THE LEGEND OF THE FALLING STAR
During the 1400s, a dark cloud of confusion hung over the Roman Catholic Church. Many members questioned the authority of the Bishops, one of whom became Pope. So, it came to pass, that the Basilica at Rome fell into ruin.
In the year 1505, Pope Julius II sent out a decree to the entire Christian world to rebuild the Basilica at Rome. He commissioned the great architect Bramante to design and start the construction. He invited all the Christian people to come to Rome on Christmas and offer their gifts for the new Basilica. At the Festival, Bramante would unveil his design for the new Basilica.
Although these events are a matter of historical record, the story of Bramante and his design for the Basilica are not. As the legend has it, Bramante was a rugged stonecutter, who worked with great care over the smallest detail. He was a short man, with enormous hands that were scarred from the labors of his trade. When the Pope commissioned him to this great task, he doubted that he could do it.
This great architect lived with a young apprentice. His name was Egon, an active boy, who happily did whatever his master asked of him. Consequently, he had many jobs. He cleaned and cared for his master’s tools. He went to the market. He cleaned the house and the workshop. He had very little time for play. However, in the few moments he had to himself, he played a game that he invented, called “Chasing the Falling Star.”
It all began when he found a large, black, clear, crystal marble in the street. But it was absolutely perfect. There was not one bubble or speck in it. The sun hit it, and the marble sparkled with a brilliant light. He looked into the sky and knew it was a special gift from the ‘Great I Am’. Slowly he put the marble up to his eye and looked through it. His mouth fell open with surprise. Everything around him was in the marble. It was beautiful. A light grew inside him, and he felt two great arms embrace him. If filled him with joy.
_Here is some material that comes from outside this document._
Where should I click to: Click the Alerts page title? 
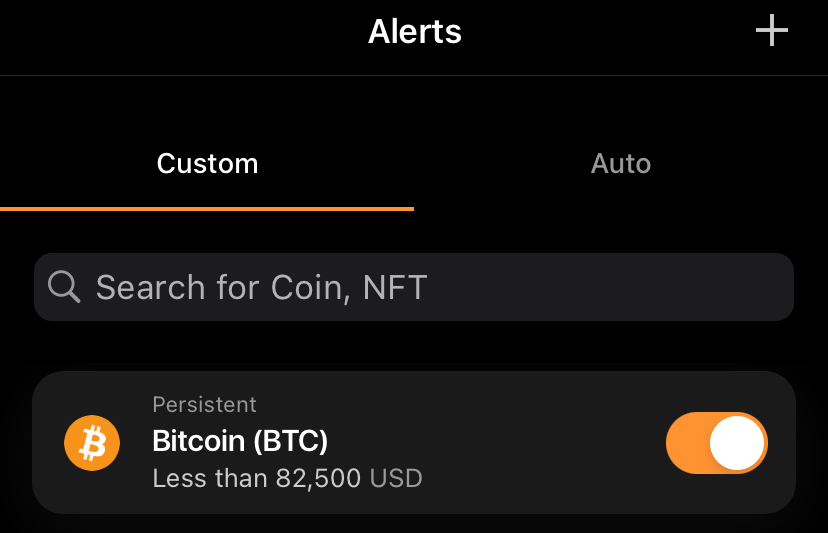coord(414,32)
To play “Chasing the Falling Star” he placed the marble over one eye, then closing the other eye, he ran down the steps and through the streets of beautiful Rome. The sun and all the world came together inside the marble, glistening with a white brilliance. The buildings sparkled like gold. The waters in the fountains glimmered like liquid silver. He thought, “This must be a star. I will call it my Falling Star.”
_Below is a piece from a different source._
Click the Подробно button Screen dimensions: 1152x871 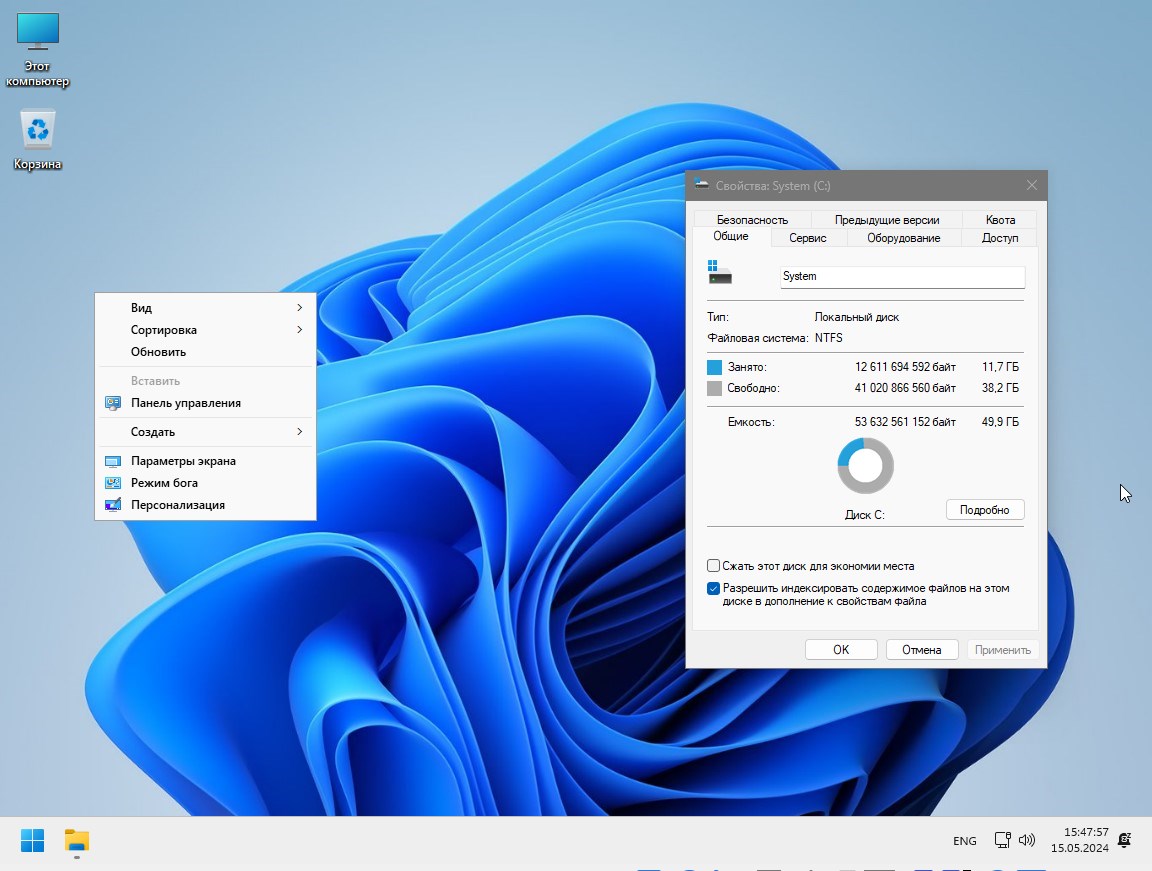point(985,510)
Egon played “Chasing the Falling Star” whenever he could, but this year after summer he stopped. He wanted to wait until all the preparations for the Christmas Festival were completed. Every day he watched the workers building, cleaning, and painting, but he would not look into the marble until it was all done.
His master was very busy, and every morning Egon cleaned up the destroyed models that Bramante built the day before. He knew that the design was not going well.
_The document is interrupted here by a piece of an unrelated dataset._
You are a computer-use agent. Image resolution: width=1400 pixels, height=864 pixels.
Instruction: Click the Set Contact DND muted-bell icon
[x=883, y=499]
On the morning of Christmas Eve, Egon got up early to finish his work quickly. This was the day! He wanted plenty of time to play “Chasing the Falling Star.” His heart was full of excitement. He soon would be chasing the Falling Star through the streets and all that beauty would be his.
That same morning, however, the great architect Bramante was not able to share Egon’s enthusiasm. He longed to connect to the light within him. He awoke at his drawing board after working into the wee hours of the night. He sat there holding his head in his huge hands. On the following day at the Christmas Festival, he was to present his plans for the new Basilica. Unfortunately, there was nothing to present. What was he going to do? What could he say to the Pope?
That afternoon was everything that Egon dreamed it could be. His marble captured the parade of kings and nobles in all their finest, the merchants and their show of wealth, and the glorious decorations lining the streets of his beloved Rome. A light was filling his being.
For Bramante, however, the hours crept away, and still he was not able to conceive of one idea. He walked through the ancient city in search of inspiration. It was not in him.
When evening came, Bramante and Egon prepared themselves for the ceremony of the gift-giving in silence. Bramante promised to take Egon along. Clutching the marble tightly, Egon imagined that all the beautiful images would soon be his. Bramante could only think of his failure.
That was a glorious evening. Grand decorations hid the old Basilica’s decaying condition. Egon was watching everything through the Falling Star. His heart was pounding with excitement. His spirit was flying like a great bird of light over the crowd. His body danced out of control. Gently, Bramante laid his huge hand upon his shoulder to calm him down. Then the great architect knelt in prayer, with his hands twisted tightly together.
There was grand music. The Pope said the Mass and delivered a message about the dawning of a new age of Christ’s love. He thanked the ‘Great I Am’ for Bramante and all those who would build the new Basilica. He imagined that the new Basilica would be a symbol of Christ’s kingdom within us.
His words burned a hole in Bramante’s heart. He prayed, mumbling quietly, “Lord, I’m no great architect. I’m only a lowly stonecutter. What do you want of me?”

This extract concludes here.